1. 程式人生 > >MapReduce和Yarn的理解

MapReduce和Yarn的理解

MapReduce設計理念:移動計算,而不移動資料

計算框架MR

計算框架MR說明:

  • 分為4個步驟,按順序執行:
    1. split(左淺黃色框):將單個的block進行切割,得到資料片段。
    2. map Task(左藍色框):自己寫的map程式,一個map程式就叫一個map任務,有多少個碎片,就有多少個map任務(Java執行緒),輸入的資料就是鍵值對資料,輸出的資料也是鍵值對。
    3. shuffle(洗牌,白色框):將map輸出的資料進行分組、排序、合併。
    4. reduce Task(右藍色框):在整個MapReduce執行過程中,預設只有一個Reduce Task(可以自己進行設定),自己寫程式去定製計算內容,最後得到結果。

執行過程:

一個檔案被切成1024個碎片段,對應著1024個Mapper Task,這些MapperTask在有碎片段的結點(DataNode)去執行,每個DataNode上都有個NodeManager來執行MapReduce程式,NodeManager有一個與之對應的AppMaster,由它負責請ResourceManager中去請求資源,這個資源被稱為Container,AppMaster就會去執行MapperTask,通過Executer物件來執行,在執行過程中,會監控Mapper Taks的執行狀態和執行進度,並想NodeManager彙報,然後NodeManager向ResourceManager彙報。Executer在呼叫MapperTask時,首先初始化這個類(通過反射),呼叫(只調用一次)setup()方法來進行初始化,之後迴圈呼叫map方法。因為有1024個MapperTask,那麼Mapper程式會被初始化1024次。

MapReduce執行過程:

MapReduce過程

說明:

  1. spill to disk:map輸出的資料放到記憶體中,溢位時,執行spill to disk
  2. partition:(預設由計算框架通過取模(key的hash值)演算法)將map輸出的key-value資料進行分割槽,並得到分割槽號。目的是將需要執行的資料分配到對應的reduce Task中。
  3. sort:將map task輸出的資料,按key進行排序(預設為字典排序)。
  4. fetch:按照分割槽號來抓取資料,分配到對應的reduce task。
  5. sort phase:同上面的 3
  6. group:將資料按鍵值是否相等,分為一組。
  7. 將分組傳給reduce進行計算
  8. 還有一個combiner過程,在下圖講解

Hadoop計算框架shuffle過程詳解

shuffle過程

  • 每個map task都有一個記憶體緩衝區(預設是100MB),儲存著map的輸出結果
  • 當緩衝區快滿的時候需要將緩衝區的資料以一個臨時檔案的方式存放到磁碟(Spill)
  • 溢寫是由單獨執行緒來完成,不影響往緩衝區寫map結果的執行緒(spill.percent,預設是0.8)
  • 當溢寫執行緒啟動後,需要對這80MB空間內的key做排序(Sort)

Combiner講解

  • 假如client設定過Combiner,那麼現在就是使用Combiner的時候了。 將有相同key的key/value對的value加起來,減少溢寫到磁碟的資料量。
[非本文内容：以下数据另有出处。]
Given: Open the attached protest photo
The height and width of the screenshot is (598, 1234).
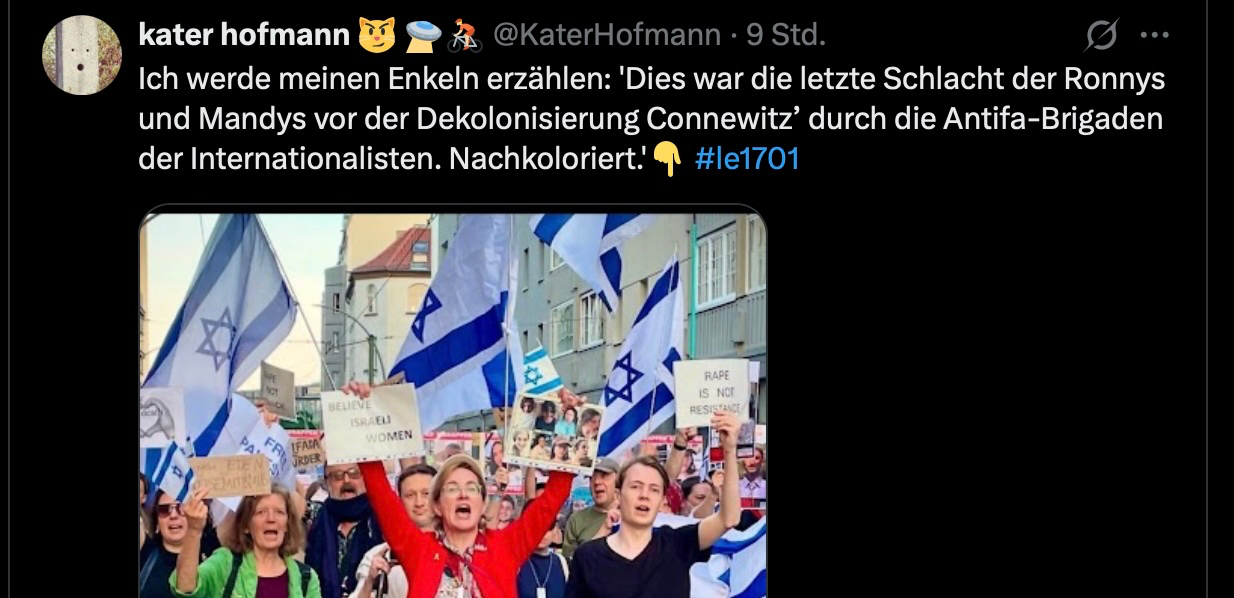Looking at the screenshot, I should pyautogui.click(x=453, y=405).
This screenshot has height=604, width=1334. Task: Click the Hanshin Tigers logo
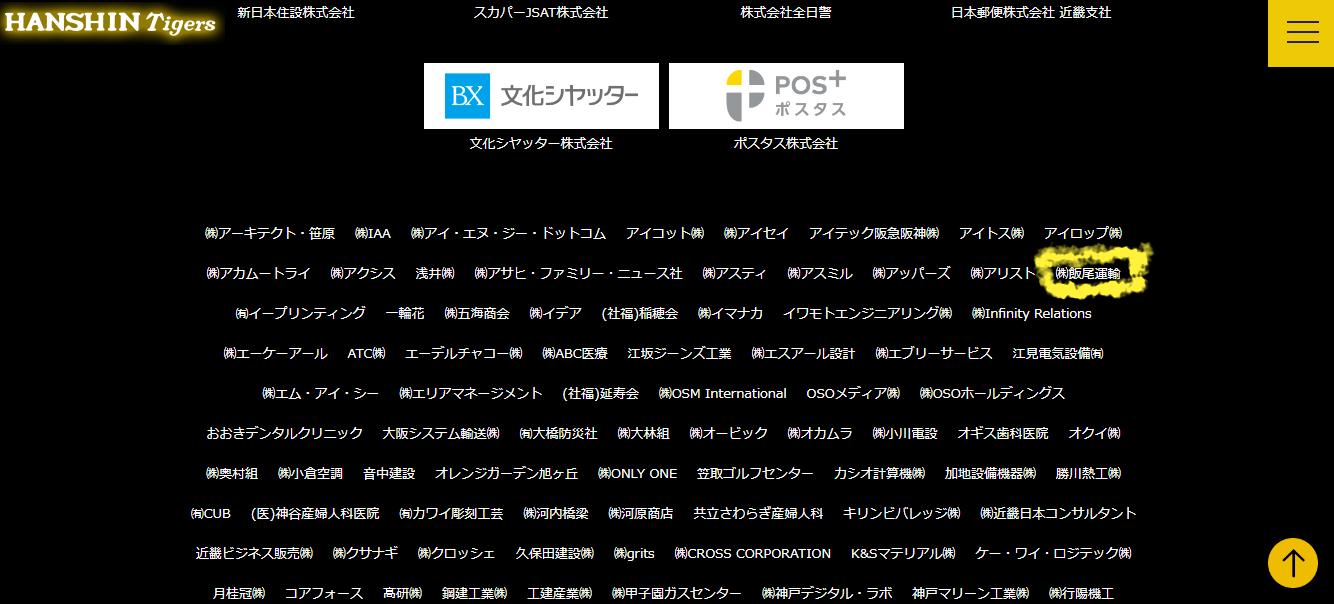point(110,23)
(reduce1,word1,[8])。
  • 當整個map task結束後再對磁碟中這個map task產生的所有臨時檔案做合併(Merge),對於“word1”就是像這樣的:{“word1”, [5, 8, 2, …]},假如有Combiner,{word1 [15]},最終產生一個檔案。
  • reduce 從tasktracker copy資料
  • copy過來的資料會先放入記憶體緩衝區中,這裡的緩衝區大小要比map端的更為靈活,它基於JVM的heap size設定
  • merge有三種形式:1)記憶體到記憶體 2)記憶體到磁碟 3)磁碟到磁碟。 merge從不同tasktracker上拿到的資料,{word1 [15,17,2]}

MapReduce 的執行環境 YARN

YARN

The ResourceManager has two main components: Scheduler and ApplicationsManager.
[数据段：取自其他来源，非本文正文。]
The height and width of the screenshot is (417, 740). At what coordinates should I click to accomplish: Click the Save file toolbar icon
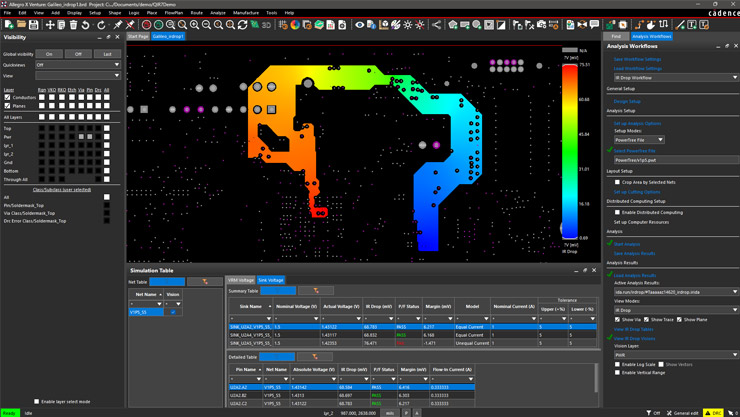click(34, 25)
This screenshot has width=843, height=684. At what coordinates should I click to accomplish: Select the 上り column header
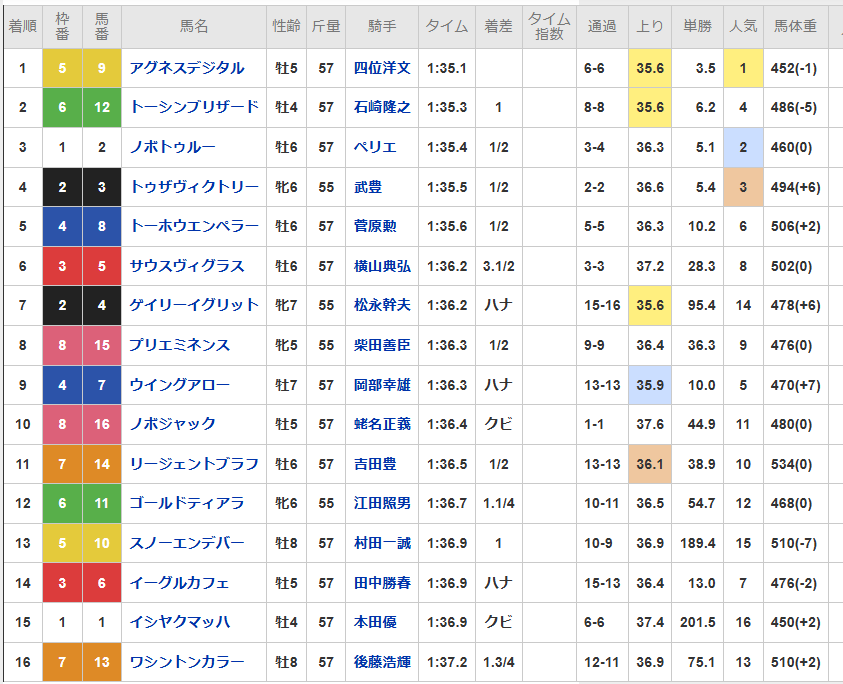[x=649, y=26]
The Scheduler is responsible for allocating(分配) resources to the various(多方面的) running applications subject to familiar constraints(約束) of capacities(容量), queues etc. The Scheduler is pure scheduler in the sense that it performs no monitoring or tracking of status for the application. Also, it offers no guarantees(保證) about restarting failed tasks either due to application failure or hardware failures. The Scheduler performs its scheduling function based the resource requirements of the applications; it does so based on the abstract notion(概念) of a resource Container which incorporates(合併) elements such as memory, cpu, disk, network etc. In the first version, only memory is supported.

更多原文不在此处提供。